Ancient Highs in Central America | Is Cacao the Best New Party Drug?
How raw chocolate is taking the place of drugs at raves and coffee at business meetings

The seed of the fruit of an Amazonian tree that was brought to Central America before the time of the Olmecs, cacao beans were so revered by the Mayans and Aztecs that they used them as money.
And cacao-based bliss balls have been around forever. They sell them by the check-out at Wholefoods. But recently, it seems like people have begun to take their cacao devotion to a new level. And because cacao works on the heart, and the heart’s electromagnetic field is way bigger than the brain’s, then maybe, just maybe, soon there will be a love revolution.
The other day, I heard of someone who had started serving it in a teapot at business meetings.
At Morning Gloryville, the early morning rave, cacao has replaced coffee. And at a Christmas party I went to last week, they hadn’t bothered with alcohol but I had the best conversation with a stranger under a table.
“A great cacao party feels like a rave must have felt in 1988, back in the day when everyone would drop an ecstasy pill from the same batch always at the same time”
“It invites us to enjoy our senses and think, oh, life can be so good!” says Ruby May, a Berlin-based group facilitator and ritualist. “It’s a tropical plant. It grows where there’s so much water and sun and nutrients. It has that feeling of abundance.”
Ruby is co-founder of Lucid, a dance party in a basement in Veder, Berlin. Once a month, on a Sunday afternoon, 200 people drink cacao together, meditate, and then have a six-hour electronic music dance-off, before going home to sleep.
It’s funny when you think about how it’s actually chocolate, which we’re trained to treat as naughty. But cacao, the raw material before heat, milk and sugar, has too much health in it to explain here.
The basics: cacao is extremely high in magnesium, the ‘relaxer mineral’; sulphur, the ‘beauty mineral’; iron and chromium. Antioxidants: off-the-scale. It’s one of the most powerful superfoods around.

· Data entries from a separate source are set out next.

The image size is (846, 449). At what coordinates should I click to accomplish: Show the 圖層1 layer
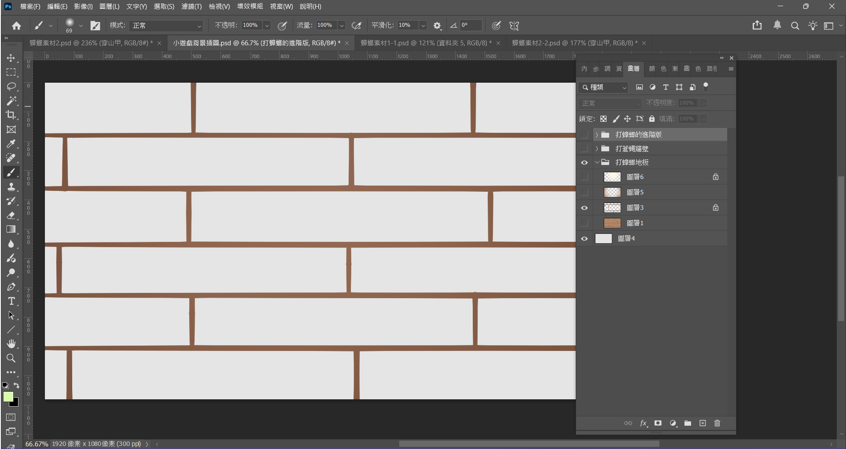(585, 223)
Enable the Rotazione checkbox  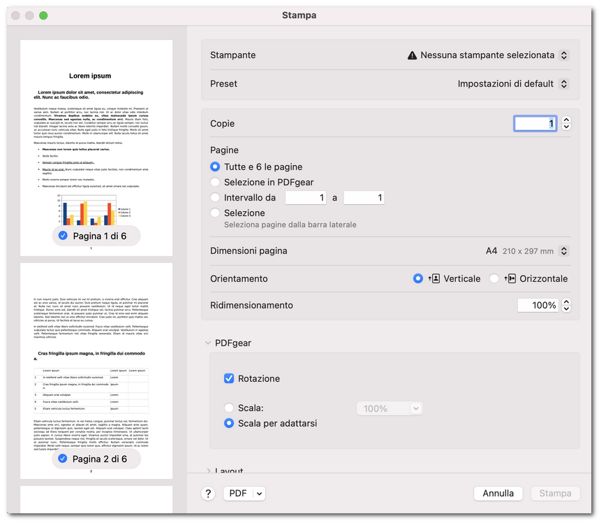pos(229,378)
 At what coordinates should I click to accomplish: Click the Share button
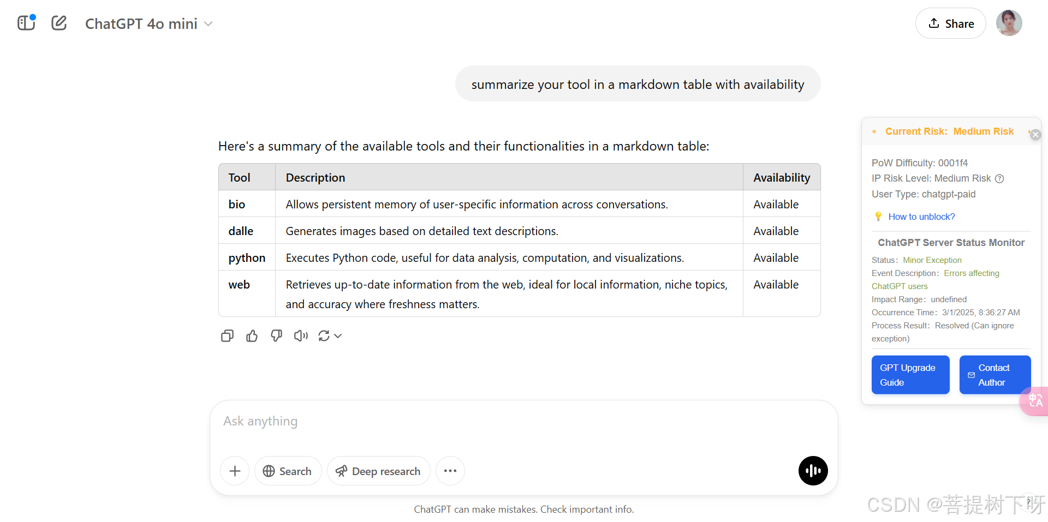[x=950, y=23]
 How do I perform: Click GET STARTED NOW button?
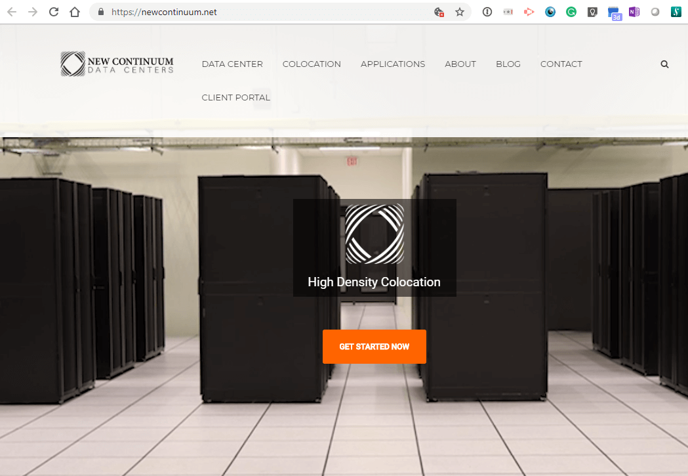(x=374, y=346)
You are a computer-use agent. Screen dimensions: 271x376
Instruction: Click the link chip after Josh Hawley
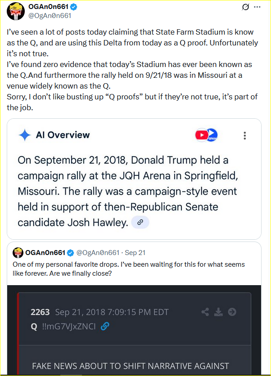[x=140, y=222]
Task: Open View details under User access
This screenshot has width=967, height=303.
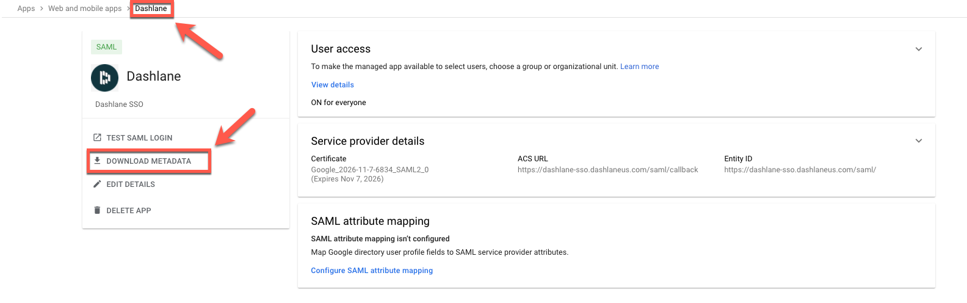Action: pos(333,85)
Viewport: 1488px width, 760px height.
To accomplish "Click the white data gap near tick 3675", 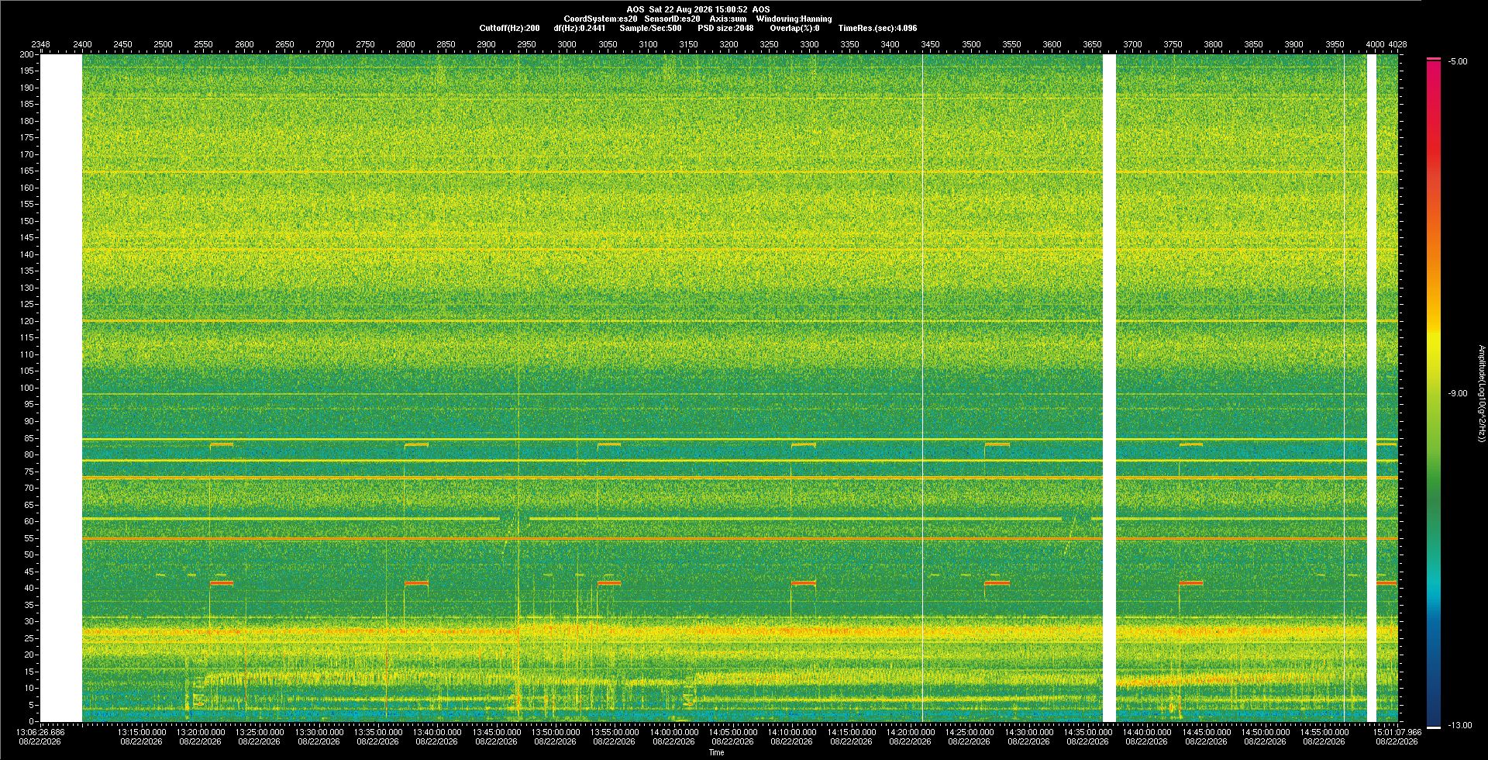I will click(1109, 388).
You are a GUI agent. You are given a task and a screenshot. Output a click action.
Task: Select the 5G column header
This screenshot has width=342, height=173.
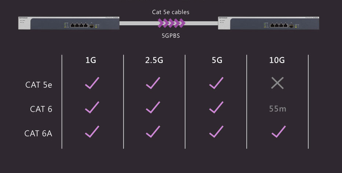[x=217, y=60]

And then there are the feelings. Ingested, it triggers a cascade of amino acids and neurotrasmitters including monoamine oxidase enzyme inhibitors, which allow seratonin and other neurostransmitters to circulate in the brain; theobromine, which stimulates feelings of euphoria and contentment; and phenethylamine, the chemical we produce when we fall in love.

I got some of this information from raw food expert Kate Magic, who once co-ran a cacao-only night called The Chocolate Disco. Kate doesn’t do booze or drugs, but she always makes a cacao (which is ecologically-friendly by-the-way: less energy intensive to produce with less packaging, and most raw chocolate companies are small and fairtrade) as a drink before she goes out. Plus she takes a bar with her, “so that when I get tired, I eat some chocolate and that keeps me going. I’m always the last one on the dance floor in the morning.”
Note the sense of moderation. The best way to consume it is thoughtfully, setting aside time and space to be completely present because “the more intention you put into it, the deeper your experience is going to be,” says Ruby who, next year, is co-facilitating a series of workshops called Lady Cacao’s Secret Chamber.
This is why a great cacao party feels like a rave must have felt in 1988, back in the day when everyone would drop an ecstasy pill from the same batch always at the same time. Hearts in sync, you see your friends properly and they see you properly, and there are new friends, because everyone always misses being together, don’t they?
“Except that unlike ecstasy, cacao doesn’t make you pay for being happy with an equal part of sadness two days later.”
This is because synthetic drugs—including anti-depressants—weaken or block the body’s neural pathways, creating dependence.
Cacao strengthens these neural pathways, encouraging the body to produce chemicals like seratonin itself. It’s technically addictive, although less so than caffeine, and it’s probably important to remember that joy doesn’t need any substance to come out. Then again: “You can feel a bit depressed and think, how will I cope with this, but cacao gives you the energy to know that life will be good,” says Kate.
The kind of key change you get when, one afternoon, you calmly decide to make truffles as Christmas presents, and by the time your housemates get home, you’re dancing in the kitchen to Mr Blue Sky. And you realise that you’ve been licking the spoon.